Exercise brief: Update the records from the line that contains "The height and width of the screenshot is (688, 1568)." through the end, changing "sailboat" to "boat" and leaving everything else as it is. Return only those lines.

____

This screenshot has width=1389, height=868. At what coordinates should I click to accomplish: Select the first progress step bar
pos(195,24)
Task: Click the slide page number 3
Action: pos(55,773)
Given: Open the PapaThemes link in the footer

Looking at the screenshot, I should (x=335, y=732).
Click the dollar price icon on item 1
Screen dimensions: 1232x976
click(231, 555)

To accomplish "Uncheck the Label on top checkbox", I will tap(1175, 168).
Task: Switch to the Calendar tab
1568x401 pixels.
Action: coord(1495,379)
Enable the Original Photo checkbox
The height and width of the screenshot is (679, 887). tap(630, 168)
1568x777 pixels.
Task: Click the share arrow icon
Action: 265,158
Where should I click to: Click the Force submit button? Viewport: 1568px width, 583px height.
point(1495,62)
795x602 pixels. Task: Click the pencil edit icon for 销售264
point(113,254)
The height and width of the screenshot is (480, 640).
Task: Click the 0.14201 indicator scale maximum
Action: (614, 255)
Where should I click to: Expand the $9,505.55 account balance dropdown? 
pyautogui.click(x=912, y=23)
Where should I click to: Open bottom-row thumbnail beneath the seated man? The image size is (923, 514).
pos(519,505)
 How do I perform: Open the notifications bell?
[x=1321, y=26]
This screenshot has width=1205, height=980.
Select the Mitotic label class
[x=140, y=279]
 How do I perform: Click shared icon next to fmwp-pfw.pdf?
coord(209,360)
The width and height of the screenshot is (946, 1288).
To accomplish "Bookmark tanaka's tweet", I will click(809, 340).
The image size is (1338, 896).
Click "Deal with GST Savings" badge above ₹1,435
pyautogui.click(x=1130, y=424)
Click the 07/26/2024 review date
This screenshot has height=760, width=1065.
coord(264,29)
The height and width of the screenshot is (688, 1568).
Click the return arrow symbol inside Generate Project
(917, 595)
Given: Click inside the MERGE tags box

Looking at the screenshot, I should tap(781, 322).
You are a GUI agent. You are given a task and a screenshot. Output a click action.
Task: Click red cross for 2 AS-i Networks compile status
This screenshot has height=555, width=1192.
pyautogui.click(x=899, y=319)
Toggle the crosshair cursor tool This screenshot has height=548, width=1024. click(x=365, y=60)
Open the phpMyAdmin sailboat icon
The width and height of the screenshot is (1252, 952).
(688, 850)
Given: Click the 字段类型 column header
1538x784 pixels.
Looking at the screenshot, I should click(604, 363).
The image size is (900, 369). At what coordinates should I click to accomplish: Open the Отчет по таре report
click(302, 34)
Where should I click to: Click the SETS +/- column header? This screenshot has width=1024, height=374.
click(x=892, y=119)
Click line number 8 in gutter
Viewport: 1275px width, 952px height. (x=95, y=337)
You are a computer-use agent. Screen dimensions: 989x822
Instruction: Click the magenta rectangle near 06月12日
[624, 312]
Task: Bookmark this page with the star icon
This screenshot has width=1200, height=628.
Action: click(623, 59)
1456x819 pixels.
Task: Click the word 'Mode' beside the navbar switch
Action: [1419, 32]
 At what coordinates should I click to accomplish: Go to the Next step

____

Task result:
The height and width of the screenshot is (688, 1568).
Click the return arrow symbol inside Generate Project
(917, 595)
Given: Click inside the MERGE tags box

Looking at the screenshot, I should tap(781, 322).
You are a GUI agent. You are given a task and a screenshot. Output a click action.
Task: Click red cross for 2 AS-i Networks compile status
This screenshot has height=555, width=1192.
pyautogui.click(x=899, y=319)
Toggle the crosshair cursor tool This screenshot has height=548, width=1024. click(x=365, y=60)
Open the phpMyAdmin boat icon
The width and height of the screenshot is (1252, 952).
(688, 850)
Given: Click the 字段类型 column header
1538x784 pixels.
Looking at the screenshot, I should click(604, 363).
The image size is (900, 369). At what coordinates should I click to accomplish: Open the Отчет по таре report
click(302, 34)
Where should I click to: Click the SETS +/- column header? This screenshot has width=1024, height=374.
click(x=892, y=119)
Click line number 8 in gutter
Viewport: 1275px width, 952px height. (x=95, y=337)
You are a computer-use agent. Screen dimensions: 989x822
Instruction: Click the magenta rectangle near 06月12日
[624, 312]
Task: Bookmark this page with the star icon
This screenshot has width=1200, height=628.
Action: click(623, 59)
1456x819 pixels.
Task: Click the word 'Mode' beside the navbar switch
Action: [1419, 32]
 At what coordinates should I click to accomplish: Go to the Next step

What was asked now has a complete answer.